A daylong tutorial about UVM will also take place on Monday at DVCon, as well as a tutorial on Transaction Level Modeling (TLM). For a detailed agenda of the technical content, please click here. To register for this event and the luncheon and Town Hall session please click here.
Developed by Accellera’s Verification Intellectual Property (VIP) committee the UVM standard addresses verification complexity and interoperability within companies and throughout the electronics industry for both novice and advanced teams while also providing consistency. It defines a standard for the creation, integration, and extension of the UVM Verification Component (UVC) and the verification environments that scale from block to system.
Accellera’s VIP committee has been working hard to create the UVM for the past 18 months. Expert users, methodology engineers and tool developers have put together not just the standard specification but also a source code reference implementation for immediate deployment in complex SoC verification projects.
The Accellera UVM standard encompasses both SystemC and TLM methods and thus it is of great interest to OSCI. Both organizations have understood this from the beginning and the luncheon is a venue to bring users and developers of all verification methods and tools together to gain more information about the environment and to offer observations.

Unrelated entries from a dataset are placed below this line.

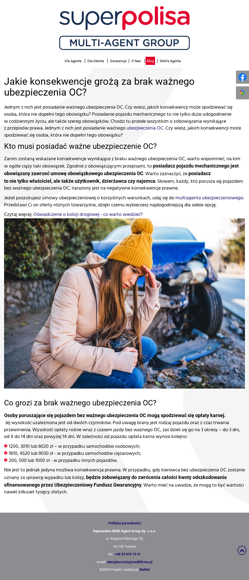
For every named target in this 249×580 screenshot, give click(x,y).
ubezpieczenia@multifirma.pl (129, 561)
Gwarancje (118, 60)
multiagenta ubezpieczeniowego (209, 198)
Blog (150, 60)
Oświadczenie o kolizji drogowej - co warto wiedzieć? (88, 214)
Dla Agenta (73, 60)
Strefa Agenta (170, 60)
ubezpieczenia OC (145, 128)
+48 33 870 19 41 (128, 553)
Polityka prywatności (124, 523)
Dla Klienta (95, 60)
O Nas (136, 60)
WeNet (144, 569)
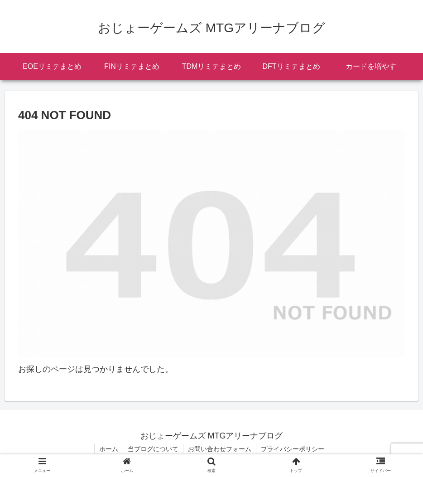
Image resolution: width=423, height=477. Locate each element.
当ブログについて (153, 449)
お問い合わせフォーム (219, 449)
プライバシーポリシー (292, 449)
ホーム (108, 449)
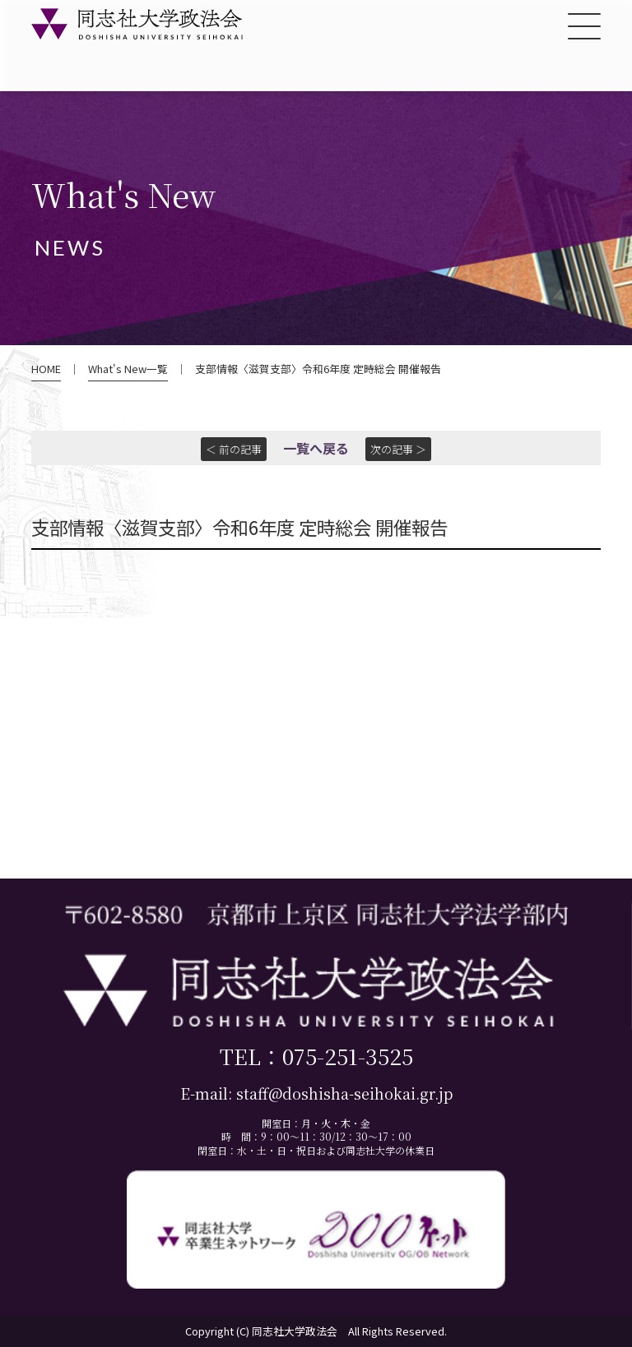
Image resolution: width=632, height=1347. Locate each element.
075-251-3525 (347, 1055)
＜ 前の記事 (234, 449)
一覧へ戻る (316, 448)
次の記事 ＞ (398, 449)
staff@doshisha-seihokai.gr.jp (344, 1093)
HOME (46, 369)
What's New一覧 (128, 369)
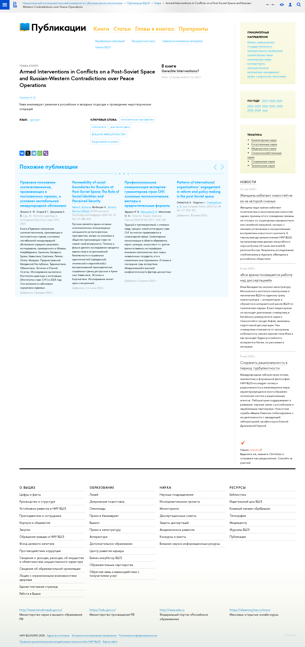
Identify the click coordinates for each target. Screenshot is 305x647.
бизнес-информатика (260, 42)
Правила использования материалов (182, 41)
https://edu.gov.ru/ (103, 610)
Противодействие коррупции (40, 551)
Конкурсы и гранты (173, 537)
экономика (279, 76)
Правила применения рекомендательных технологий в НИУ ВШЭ (60, 641)
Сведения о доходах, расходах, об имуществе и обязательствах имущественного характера (51, 560)
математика (254, 72)
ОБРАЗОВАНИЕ (102, 488)
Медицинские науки (263, 148)
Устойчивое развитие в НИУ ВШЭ (42, 508)
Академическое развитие (177, 530)
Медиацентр (238, 523)
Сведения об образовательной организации (49, 569)
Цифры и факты (30, 494)
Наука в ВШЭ (102, 47)
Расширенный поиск (143, 41)
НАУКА (165, 488)
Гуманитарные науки (264, 140)
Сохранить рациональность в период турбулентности (263, 365)
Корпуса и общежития (34, 523)
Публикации (58, 27)
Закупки (24, 530)
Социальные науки (263, 161)
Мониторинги (169, 508)
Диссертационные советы (178, 516)
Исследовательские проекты (180, 501)
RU (267, 4)
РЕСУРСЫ (238, 488)
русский (34, 119)
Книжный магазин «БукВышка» (250, 508)
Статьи (122, 28)
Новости (248, 182)
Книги (101, 28)
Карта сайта (110, 641)
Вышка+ (95, 523)
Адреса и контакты (58, 635)
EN (273, 4)
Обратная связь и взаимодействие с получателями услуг (114, 574)
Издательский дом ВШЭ (246, 501)
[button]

The luncheon will take the form of a town hall meeting (less the shouting and the concealed or overt weapons). The session will be moderated by Stan Krolikoski of Cadence, a long time active participant of standards development project, and now an officer of both organizations. Topics raised by the participants will be addressed by a group of experts in the audience. This will give the most expert professional in a particular aspect of UVM, TLM, and SystemC the opportunity to address the topic, without restricting the number of possible interlocutors, as a traditional panel format would.